This is a man who generates polarised views about his abilities.

While purely on statistical merit- he is a modern-day great for Bangladesh Cricket. He cannot be described any lesser than that.

How can you possibly bracket someone in another league when he has over 10,000 international runs, collected from either format?

But when it comes to consistency, Tamim Iqbal often flounders.

Does he not?

In case, you were confused, his own form in the Caribbean provides pivotal evidence.

Batting on pitches that had both uneven bounce, unusual carry and menacingly good assistance for pacers- Tamim Iqbal compiled 4 and 13 at North Sound, Antigua, following it with 47 and 0 at Kingston, Jamaica.

Interestingly, on the very same pitches where Bangladesh’ highest scorer-considering all 3 formats failed- Windies’ Kraigg Brathwaite, who burst into the sport a few years later than the leftie struk back-to-back hundreds.

What was going on? Was this Tamim, the man behind the most glorious square drives and whips?

The journey Tamim- over 6000 ODI runs for Bangladesh- undertook from Curtly Ambrose-land to Chris Gayle-territory seemed arduous and filled with an explicable anxiety. It seemed he’d forgotten that he was the guy who scored Test runs consistently at an average of over 37 starting 2014 onward.

T20 cricket makes hard-lager beer out of batsmen. It can quickly dissipate. Test cricket, however, makes batsmen old wine. You get better with age.

Brian Lara did. Rahul Dravid did so too. And so did Jack Kallis and Kumar Sangakkara- all four retiring in peak physical fitness, scoring runs voraciously with rich aplomb.

Similarly, Tamim Iqbal’s 4000 plus Test runs indicate a massive improvement circa 2013 onward. Where his batting average for a mainstay was a healthy 37 in 2014, it’d improve to 53.5 in 2015 to finally being nearly 58 in 2016.

This would keenly reflect in his 5-day aggregations; 4 of his 8 hundreds would be struck during this time. Bangladesh seemed sorted. However, 2017 evidenced a slight slump in form.

For an elegant batsman though, one wondered, a few knocks here and there and it will all be easy pickings from thereafter.

However, for Tamim Iqbal- where 537 runs would come from 16 painstaking and often lacklustre innings in 2017- he’d travel to the Windies with just 99 runs on him from 2 Tests. Make no mistake- that’s 4 innings. Doesn’t indicate the man’s potential- does it?

Tamim Iqbal
Image source: sports.ndtv.com

He’d nothing special by the time the Tests seemingly belonged to Holder, Brathwaite and Roach and Gabriel’s destructive bowling.

Things didn’t seem bright for the effervescent timer of the cricket ball heading into Guyana.

And truth be told, the moment the experienced Anamul Haque departed offering catching practice behind the stumps, a visibly stunned Tamim Iqbal’s face said it all.

It wasn’t good. It wasn’t doomsday either. But West Indies believed. But did Tamim?

--- Work to do ---
Carry the article on Tamim Iqbal's batting form forward from its final sentence, in the same style.

--- Raw records ---

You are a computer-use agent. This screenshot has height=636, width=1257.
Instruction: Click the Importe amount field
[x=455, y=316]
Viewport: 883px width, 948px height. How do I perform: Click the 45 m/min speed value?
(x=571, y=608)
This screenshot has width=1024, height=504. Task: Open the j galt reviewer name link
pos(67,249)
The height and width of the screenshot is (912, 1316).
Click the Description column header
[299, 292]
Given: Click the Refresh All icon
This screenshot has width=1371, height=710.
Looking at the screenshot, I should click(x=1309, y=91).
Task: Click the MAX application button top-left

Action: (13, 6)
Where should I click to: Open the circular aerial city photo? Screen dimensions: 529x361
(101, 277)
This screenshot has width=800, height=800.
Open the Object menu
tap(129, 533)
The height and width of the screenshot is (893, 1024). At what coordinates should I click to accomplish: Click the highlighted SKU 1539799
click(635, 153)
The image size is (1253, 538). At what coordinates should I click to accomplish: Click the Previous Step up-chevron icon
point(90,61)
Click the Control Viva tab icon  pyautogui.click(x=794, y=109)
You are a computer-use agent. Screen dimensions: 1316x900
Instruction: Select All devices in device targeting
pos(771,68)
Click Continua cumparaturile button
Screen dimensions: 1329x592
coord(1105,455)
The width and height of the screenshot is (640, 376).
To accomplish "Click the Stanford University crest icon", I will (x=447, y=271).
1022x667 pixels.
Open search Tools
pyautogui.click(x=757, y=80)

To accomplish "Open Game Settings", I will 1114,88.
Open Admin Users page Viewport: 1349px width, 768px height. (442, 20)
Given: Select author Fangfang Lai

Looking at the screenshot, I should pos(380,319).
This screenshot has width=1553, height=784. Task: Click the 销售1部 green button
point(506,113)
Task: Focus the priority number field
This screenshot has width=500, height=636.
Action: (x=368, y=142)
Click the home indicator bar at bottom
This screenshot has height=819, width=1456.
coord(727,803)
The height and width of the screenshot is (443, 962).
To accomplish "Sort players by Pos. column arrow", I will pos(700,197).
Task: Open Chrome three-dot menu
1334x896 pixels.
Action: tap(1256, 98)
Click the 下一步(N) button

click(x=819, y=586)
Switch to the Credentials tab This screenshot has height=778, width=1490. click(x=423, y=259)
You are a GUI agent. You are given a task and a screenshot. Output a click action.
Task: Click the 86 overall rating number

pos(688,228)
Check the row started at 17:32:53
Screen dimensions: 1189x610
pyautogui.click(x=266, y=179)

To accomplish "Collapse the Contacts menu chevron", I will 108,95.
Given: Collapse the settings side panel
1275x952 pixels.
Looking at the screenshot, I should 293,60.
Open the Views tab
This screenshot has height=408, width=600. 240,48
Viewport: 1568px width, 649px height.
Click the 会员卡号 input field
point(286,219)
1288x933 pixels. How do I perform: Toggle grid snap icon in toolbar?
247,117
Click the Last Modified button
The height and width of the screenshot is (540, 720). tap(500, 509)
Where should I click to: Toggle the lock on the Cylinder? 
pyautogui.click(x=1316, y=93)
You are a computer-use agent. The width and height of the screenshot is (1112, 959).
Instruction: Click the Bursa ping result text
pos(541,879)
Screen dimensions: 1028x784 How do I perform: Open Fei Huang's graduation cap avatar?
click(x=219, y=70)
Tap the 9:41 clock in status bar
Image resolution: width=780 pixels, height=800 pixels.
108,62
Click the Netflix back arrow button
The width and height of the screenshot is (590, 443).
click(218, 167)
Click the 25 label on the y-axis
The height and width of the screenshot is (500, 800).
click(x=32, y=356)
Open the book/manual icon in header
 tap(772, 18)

--- Reply ---
Who knew what the scorecard might read upon the completion of the 50 overs?

And when an absolutely pale day for Windies bowlers finally ended, their regulation overs bowled, we saw the same out of form Tamim Iqbal behind a marvellous 130.

Who saw that coming? Hey Tamim, did you think you’d fire a fighting hundred, jumping back to form?

Perhaps, no. Who can say?

What the whole Tamim Iqbal saga told us about the bright talent was that cricket gets into an auto-revive mode of sorts when batsmen begin to do the basics.

Truth be told, Tamim’s 130 at Guyana wasn’t his fiercest hundred. It was a dogged one. It wasn’t a mind-boggling exhibition of mighty hitting. It was sweat and aches, 1s into 2s, finding the gaps, converting the strike and, going for bad balls.

A lot happens when people meet for coffee- it is said. Similarly, a lot happens when batsmen stay at the crease, spend time on the 22 yards, akin to it being their girlfriend’s place.

Who wants to return early?

Tamim certainly didn’t give up during the opening ODI, did he? The result? The moment your top-order is resurrected, the rest of the guns are automatically pumped to follow suit. The spine-bending hitting by Mushfiqur later on and that brilliant fifty by Shakib did the Windies in.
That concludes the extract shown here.